2:29 – Magical Power of Darkness! Esmeraude’s Invasion
Alternative title: The Low
First Aired: 4th December 1993
Esmeraude begins her assault on the 20th Century Toyko by introducing her Dark Henge, a stone which opens a portal for the Evil Black Crystal in the future to nuke the past with Dark Power. Unfortunately, her crippling eating disorder gets in the way, and between mouthfuls of cake she hobbles together a plan involving a Droid which turns people into icing sugar. Can the Sailor Senshi escape from a doughnut prison long enough to stop Esmeraude’s dark ambitions?

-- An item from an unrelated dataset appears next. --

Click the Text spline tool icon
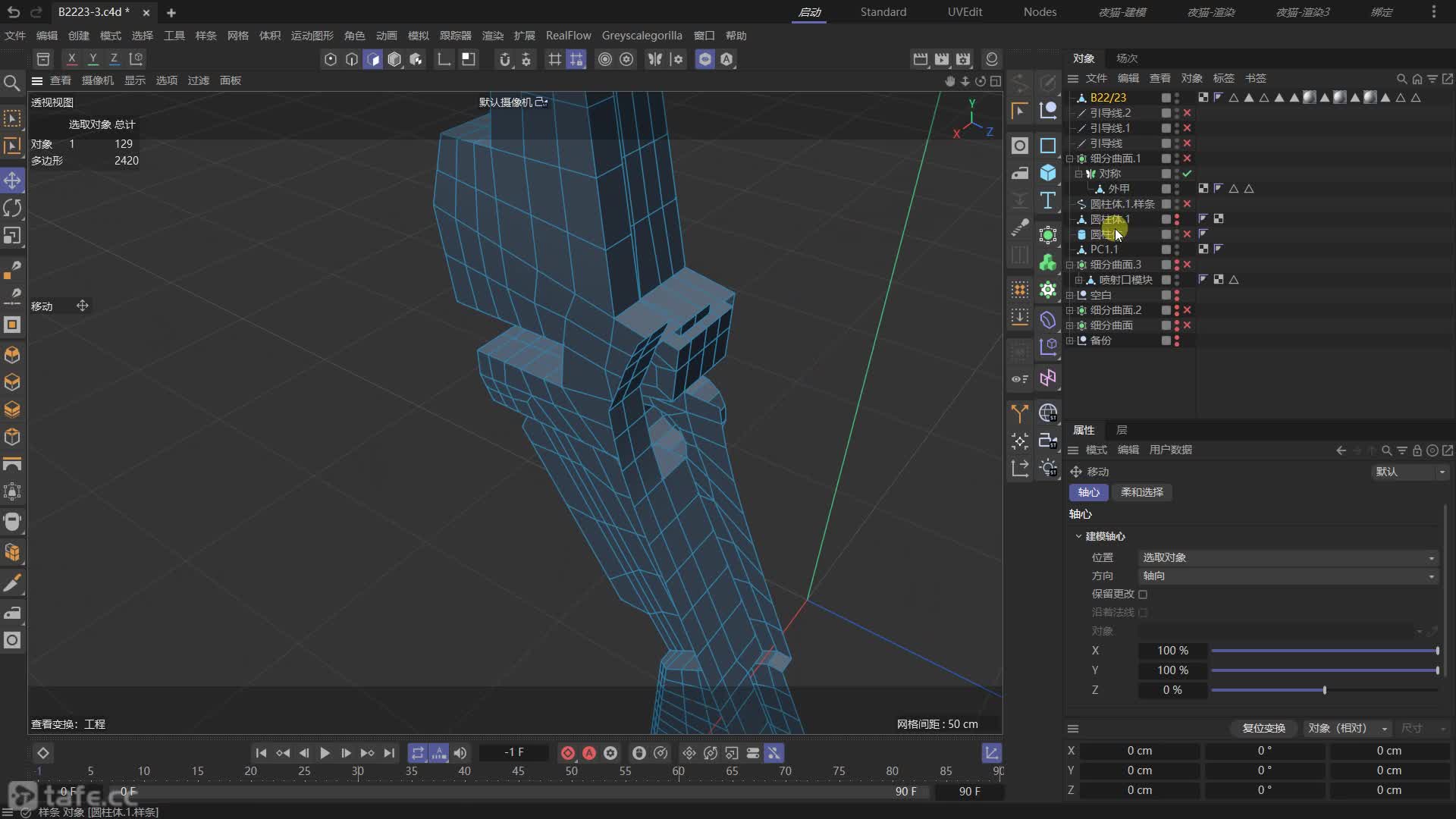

This episode. This fucking episode. There are a few duds in Sailor Moon, the previous prime offender being S1E9 (you know, with the awful clocks and that), but I feel that this one takes the case as the worst episode of Sailor Moon.
Yes, it’s the bad animators. Yes, it’s the bad writing team. I love this show, but it would be remiss of me to pass by this episode without pointing out what a catastrophe this is. On the plus side, at least this wasn’t a main story episode, it’s just a filler, so that you can watch it once and never need to watch it again.
…unless you’re reviewing it for your stupid blog, of course. Well, let’s get it over and done with.
The episode starts off with Chibi-Usa all better after her brief but traumatic coma of last episode. Usagi promises to treat her to anything she wants, and Chibi-Usa is rather adorably happy about this, but Usagi reveals that, in fact, she has no money.
It does seem rather cruel to have a teenage girl be forced to split her allowance to treat her future daughter, whom she hasn’t even had yet. Way to spoil your youth.
Usagi immediately runs into Mamoru. How many times are they going to do this in the second series? It’s ridiculous.
What could have been a romantic moment (but in actuality would probably have been a deeply awkward scene of Mamoru being a dick and walking off again) is ruined by Chibi-Usa, who latches herself onto Mamoru and gets him to buy her shit instead of poor poor Usagi. That’s “poor” in two of the three definitions of the word.
In a well-written episode, this Elektra Complex stuff, where Usagi is jealous of Chibi-Usa and Mamoru, wouldn’t bother me, but today I’m just vexed.
An obviously hurt Usagi runs off, but Chibi-Usa looks after her, thinking that she meant for Usagi to go with them. A rather sweet moment, really. Still, she knows where the money lives, and its in Mamoru’s pocket, so that’s whom she stays with.
Usagi then punches a concrete pillar, because why not accentuate her emotional torture with poor-drawn slapstick?
Meanwhile, Prince Dimande is just hanging out on the Iron Throne looking hot and bored, as you do, when Esmeraude announces the commencement of her tenure as “20th Century annoyer”.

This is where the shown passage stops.